## Exercise
Check each line of the entries. Copy the ones that contain the string "computer".

## Data shown

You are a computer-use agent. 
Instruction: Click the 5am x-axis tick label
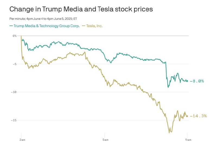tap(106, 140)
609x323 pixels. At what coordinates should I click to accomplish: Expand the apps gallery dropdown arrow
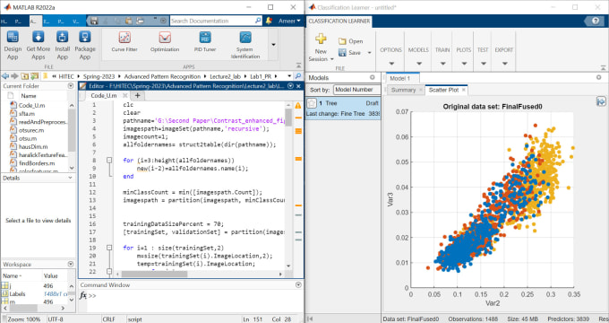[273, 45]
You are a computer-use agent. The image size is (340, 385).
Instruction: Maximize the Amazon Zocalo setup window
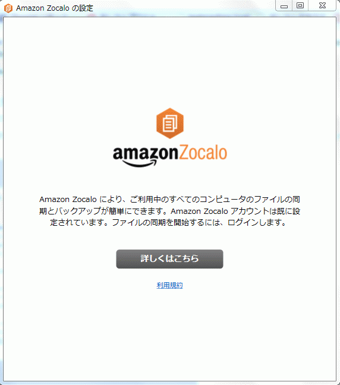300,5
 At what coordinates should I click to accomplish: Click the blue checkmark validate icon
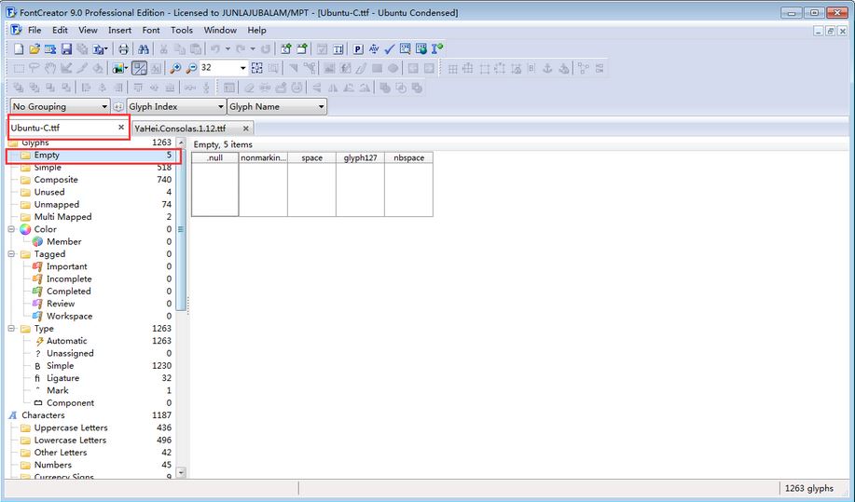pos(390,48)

* * *

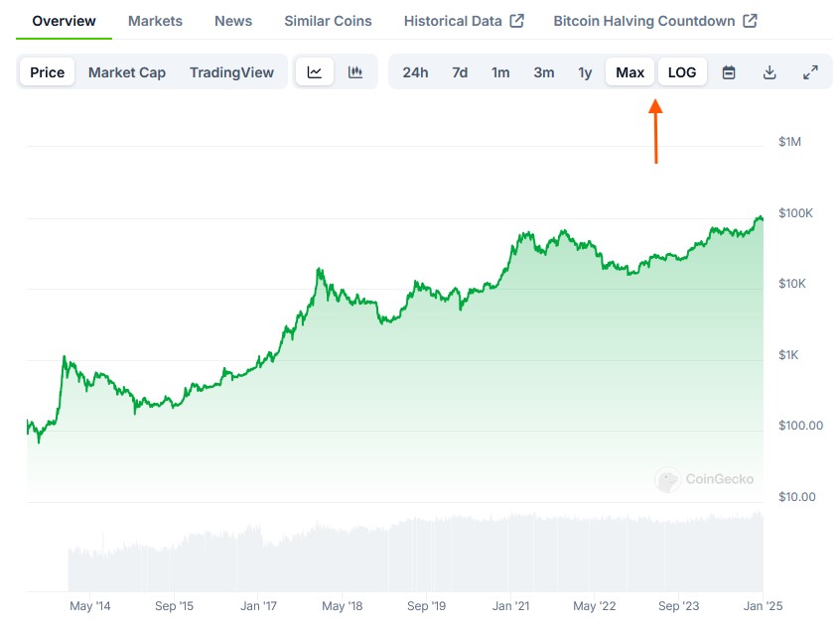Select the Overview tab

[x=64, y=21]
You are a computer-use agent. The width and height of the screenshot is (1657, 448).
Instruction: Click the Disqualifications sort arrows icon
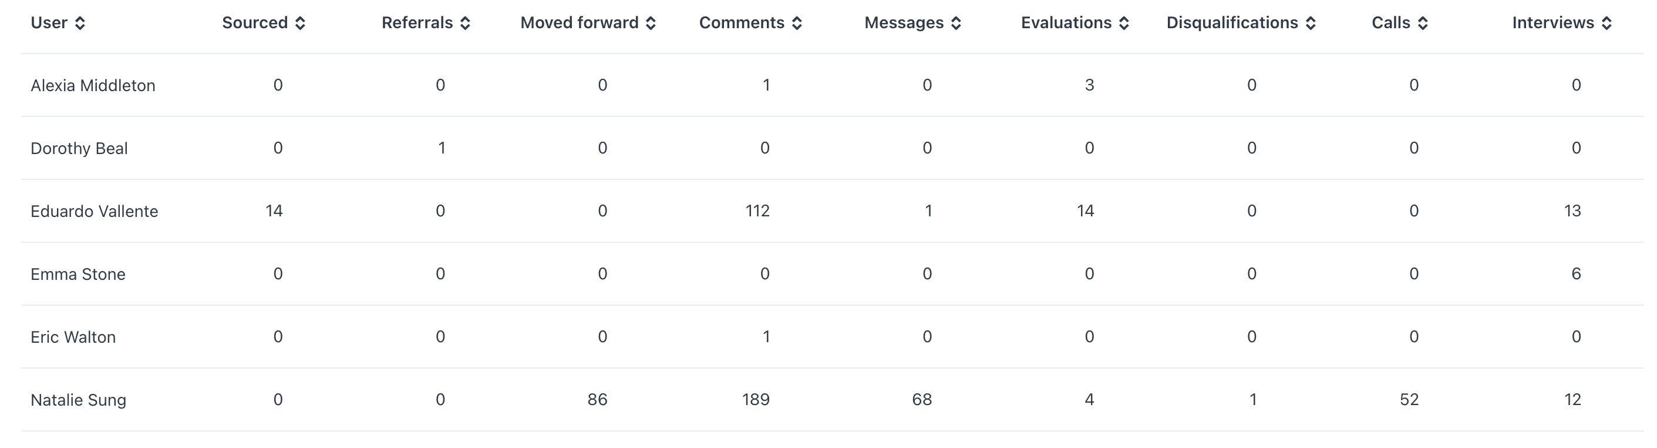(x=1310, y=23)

## Result of this exercise
You are a computer-use agent. 
You are a computer-use agent. The image size is (340, 385).
You are a computer-use agent. The width and height of the screenshot is (1657, 448).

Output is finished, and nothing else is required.